**BRIEF**. For this exercise, print the records below verbatim.
═══ DATA SHOWN
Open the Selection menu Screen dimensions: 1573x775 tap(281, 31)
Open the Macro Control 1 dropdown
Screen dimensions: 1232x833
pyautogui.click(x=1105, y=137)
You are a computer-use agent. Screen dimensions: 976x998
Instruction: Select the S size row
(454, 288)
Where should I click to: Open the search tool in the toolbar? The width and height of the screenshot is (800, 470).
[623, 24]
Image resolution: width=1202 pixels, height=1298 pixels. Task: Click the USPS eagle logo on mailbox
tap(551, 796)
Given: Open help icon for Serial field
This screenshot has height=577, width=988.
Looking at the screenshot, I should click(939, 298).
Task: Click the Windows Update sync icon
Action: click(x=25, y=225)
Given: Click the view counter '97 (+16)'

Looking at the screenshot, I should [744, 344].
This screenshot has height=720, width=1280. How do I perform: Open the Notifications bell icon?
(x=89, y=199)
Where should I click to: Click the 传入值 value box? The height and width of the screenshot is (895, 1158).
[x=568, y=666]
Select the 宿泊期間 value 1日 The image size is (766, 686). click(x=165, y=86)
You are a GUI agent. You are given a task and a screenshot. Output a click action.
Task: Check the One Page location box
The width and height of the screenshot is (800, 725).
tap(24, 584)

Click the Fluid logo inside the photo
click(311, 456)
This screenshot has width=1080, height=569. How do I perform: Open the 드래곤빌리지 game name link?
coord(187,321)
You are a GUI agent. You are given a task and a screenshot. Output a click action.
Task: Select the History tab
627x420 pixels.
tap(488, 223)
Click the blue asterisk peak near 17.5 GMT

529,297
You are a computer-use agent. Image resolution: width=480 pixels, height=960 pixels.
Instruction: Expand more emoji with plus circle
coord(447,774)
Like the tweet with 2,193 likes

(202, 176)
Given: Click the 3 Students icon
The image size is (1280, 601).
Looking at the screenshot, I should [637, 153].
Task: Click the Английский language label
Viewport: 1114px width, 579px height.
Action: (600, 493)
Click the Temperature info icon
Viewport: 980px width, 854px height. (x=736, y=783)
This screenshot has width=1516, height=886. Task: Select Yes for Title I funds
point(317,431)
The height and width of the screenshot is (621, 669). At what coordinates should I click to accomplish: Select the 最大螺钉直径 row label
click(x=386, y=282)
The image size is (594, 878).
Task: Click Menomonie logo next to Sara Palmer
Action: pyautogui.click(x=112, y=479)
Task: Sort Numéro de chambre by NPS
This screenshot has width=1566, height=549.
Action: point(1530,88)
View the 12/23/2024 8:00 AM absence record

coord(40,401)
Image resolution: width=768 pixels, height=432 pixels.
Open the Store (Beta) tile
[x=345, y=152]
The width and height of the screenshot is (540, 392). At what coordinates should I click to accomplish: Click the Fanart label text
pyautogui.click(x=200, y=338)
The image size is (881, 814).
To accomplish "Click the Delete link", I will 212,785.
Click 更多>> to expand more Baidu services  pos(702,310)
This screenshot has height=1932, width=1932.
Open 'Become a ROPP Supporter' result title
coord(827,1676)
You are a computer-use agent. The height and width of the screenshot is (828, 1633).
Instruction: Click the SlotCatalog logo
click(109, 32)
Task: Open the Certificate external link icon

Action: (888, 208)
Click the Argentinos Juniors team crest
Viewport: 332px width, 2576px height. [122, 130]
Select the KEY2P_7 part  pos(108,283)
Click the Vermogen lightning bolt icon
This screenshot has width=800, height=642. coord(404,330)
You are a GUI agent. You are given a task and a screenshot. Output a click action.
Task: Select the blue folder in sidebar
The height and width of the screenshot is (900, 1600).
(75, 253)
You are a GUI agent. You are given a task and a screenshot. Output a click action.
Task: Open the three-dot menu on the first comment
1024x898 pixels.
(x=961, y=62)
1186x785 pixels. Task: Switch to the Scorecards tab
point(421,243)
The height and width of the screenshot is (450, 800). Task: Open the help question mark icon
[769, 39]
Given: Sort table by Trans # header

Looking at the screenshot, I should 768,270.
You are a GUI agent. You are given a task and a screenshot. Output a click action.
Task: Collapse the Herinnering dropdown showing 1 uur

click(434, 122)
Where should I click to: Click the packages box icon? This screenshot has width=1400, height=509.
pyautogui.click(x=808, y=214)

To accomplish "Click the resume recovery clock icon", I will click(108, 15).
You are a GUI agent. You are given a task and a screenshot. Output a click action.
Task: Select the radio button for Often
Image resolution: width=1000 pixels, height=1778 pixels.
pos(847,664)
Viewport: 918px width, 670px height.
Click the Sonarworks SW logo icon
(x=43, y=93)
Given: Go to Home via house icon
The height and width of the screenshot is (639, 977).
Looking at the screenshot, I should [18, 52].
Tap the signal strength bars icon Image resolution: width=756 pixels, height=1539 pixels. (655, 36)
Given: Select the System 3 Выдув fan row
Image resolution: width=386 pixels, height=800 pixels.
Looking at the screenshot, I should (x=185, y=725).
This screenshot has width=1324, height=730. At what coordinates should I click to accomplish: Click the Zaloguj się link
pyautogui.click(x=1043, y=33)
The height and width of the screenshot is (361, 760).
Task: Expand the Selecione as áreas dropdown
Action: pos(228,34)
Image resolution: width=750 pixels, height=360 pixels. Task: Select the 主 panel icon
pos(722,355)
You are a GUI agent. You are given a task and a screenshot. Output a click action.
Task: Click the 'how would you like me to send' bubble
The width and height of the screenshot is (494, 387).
══════
**WRITTEN RESPONSE**.
Open the Selection menu Screen dimensions: 1573x775 tap(281, 31)
Open the Macro Control 1 dropdown
Screen dimensions: 1232x833
pyautogui.click(x=1105, y=137)
You are a computer-use agent. Screen dimensions: 976x998
Instruction: Select the S size row
(454, 288)
Where should I click to: Open the search tool in the toolbar? The width and height of the screenshot is (800, 470).
[623, 24]
Image resolution: width=1202 pixels, height=1298 pixels. Task: Click the USPS eagle logo on mailbox
tap(551, 796)
Given: Open help icon for Serial field
This screenshot has height=577, width=988.
Looking at the screenshot, I should click(939, 298).
Task: Click the Windows Update sync icon
Action: click(x=25, y=225)
Given: Click the view counter '97 (+16)'

Looking at the screenshot, I should [744, 344].
This screenshot has height=720, width=1280. How do I perform: Open the Notifications bell icon?
(x=89, y=199)
Where should I click to: Click the 传入值 value box? The height and width of the screenshot is (895, 1158).
[x=568, y=666]
Select the 宿泊期間 value 1日 The image size is (766, 686). click(x=165, y=86)
You are a GUI agent. You are given a task and a screenshot. Output a click action.
Task: Check the One Page location box
The width and height of the screenshot is (800, 725).
tap(24, 584)

Click the Fluid logo inside the photo
click(311, 456)
This screenshot has width=1080, height=569. How do I perform: Open the 드래곤빌리지 game name link?
coord(187,321)
You are a GUI agent. You are given a task and a screenshot. Output a click action.
Task: Select the History tab
627x420 pixels.
tap(488, 223)
Click the blue asterisk peak near 17.5 GMT

529,297
You are a computer-use agent. Image resolution: width=480 pixels, height=960 pixels.
Instruction: Expand more emoji with plus circle
coord(447,774)
Like the tweet with 2,193 likes

(202, 176)
Given: Click the 3 Students icon
The image size is (1280, 601).
Looking at the screenshot, I should [637, 153].
Task: Click the Английский language label
Viewport: 1114px width, 579px height.
Action: (600, 493)
Click the Temperature info icon
Viewport: 980px width, 854px height. (x=736, y=783)
This screenshot has width=1516, height=886. Task: Select Yes for Title I funds
point(317,431)
The height and width of the screenshot is (621, 669). At what coordinates should I click to accomplish: Select the 最大螺钉直径 row label
click(x=386, y=282)
The image size is (594, 878).
Task: Click Menomonie logo next to Sara Palmer
Action: pyautogui.click(x=112, y=479)
Task: Sort Numéro de chambre by NPS
This screenshot has width=1566, height=549.
Action: point(1530,88)
View the 12/23/2024 8:00 AM absence record

coord(40,401)
Image resolution: width=768 pixels, height=432 pixels.
Open the Store (Beta) tile
[x=345, y=152]
The width and height of the screenshot is (540, 392). At what coordinates should I click to accomplish: Click the Fanart label text
pyautogui.click(x=200, y=338)
The image size is (881, 814).
To accomplish "Click the Delete link", I will 212,785.
Click 更多>> to expand more Baidu services  pos(702,310)
This screenshot has height=1932, width=1932.
Open 'Become a ROPP Supporter' result title
coord(827,1676)
You are a computer-use agent. The height and width of the screenshot is (828, 1633).
Instruction: Click the SlotCatalog logo
click(109, 32)
Task: Open the Certificate external link icon

Action: (888, 208)
Click the Argentinos Juniors team crest
Viewport: 332px width, 2576px height. [122, 130]
Select the KEY2P_7 part  pos(108,283)
Click the Vermogen lightning bolt icon
This screenshot has width=800, height=642. coord(404,330)
You are a GUI agent. You are given a task and a screenshot. Output a click action.
Task: Select the blue folder in sidebar
The height and width of the screenshot is (900, 1600).
(75, 253)
You are a GUI agent. You are given a task and a screenshot. Output a click action.
Task: Open the three-dot menu on the first comment
1024x898 pixels.
(x=961, y=62)
1186x785 pixels. Task: Switch to the Scorecards tab
point(421,243)
The height and width of the screenshot is (450, 800). Task: Open the help question mark icon
[769, 39]
Given: Sort table by Trans # header

Looking at the screenshot, I should 768,270.
You are a GUI agent. You are given a task and a screenshot. Output a click action.
Task: Collapse the Herinnering dropdown showing 1 uur

click(434, 122)
Where should I click to: Click the packages box icon? This screenshot has width=1400, height=509.
pyautogui.click(x=808, y=214)

To accomplish "Click the resume recovery clock icon", I will click(108, 15).
You are a GUI agent. You are given a task and a screenshot. Output a click action.
Task: Select the radio button for Often
Image resolution: width=1000 pixels, height=1778 pixels.
pos(847,664)
Viewport: 918px width, 670px height.
Click the Sonarworks SW logo icon
(x=43, y=93)
Given: Go to Home via house icon
The height and width of the screenshot is (639, 977).
Looking at the screenshot, I should [18, 52].
Tap the signal strength bars icon Image resolution: width=756 pixels, height=1539 pixels. (655, 36)
Given: Select the System 3 Выдув fan row
Image resolution: width=386 pixels, height=800 pixels.
Looking at the screenshot, I should (x=185, y=725).
This screenshot has width=1324, height=730. At what coordinates should I click to accomplish: Click the Zaloguj się link
pyautogui.click(x=1043, y=33)
The height and width of the screenshot is (361, 760).
Task: Expand the Selecione as áreas dropdown
Action: pos(228,34)
Image resolution: width=750 pixels, height=360 pixels. Task: Select the 主 panel icon
pos(722,355)
You are a GUI agent. You are given a task and a screenshot. Output a click action.
Task: Click the 'how would you like me to send' bubble
The width and height of the screenshot is (494, 387).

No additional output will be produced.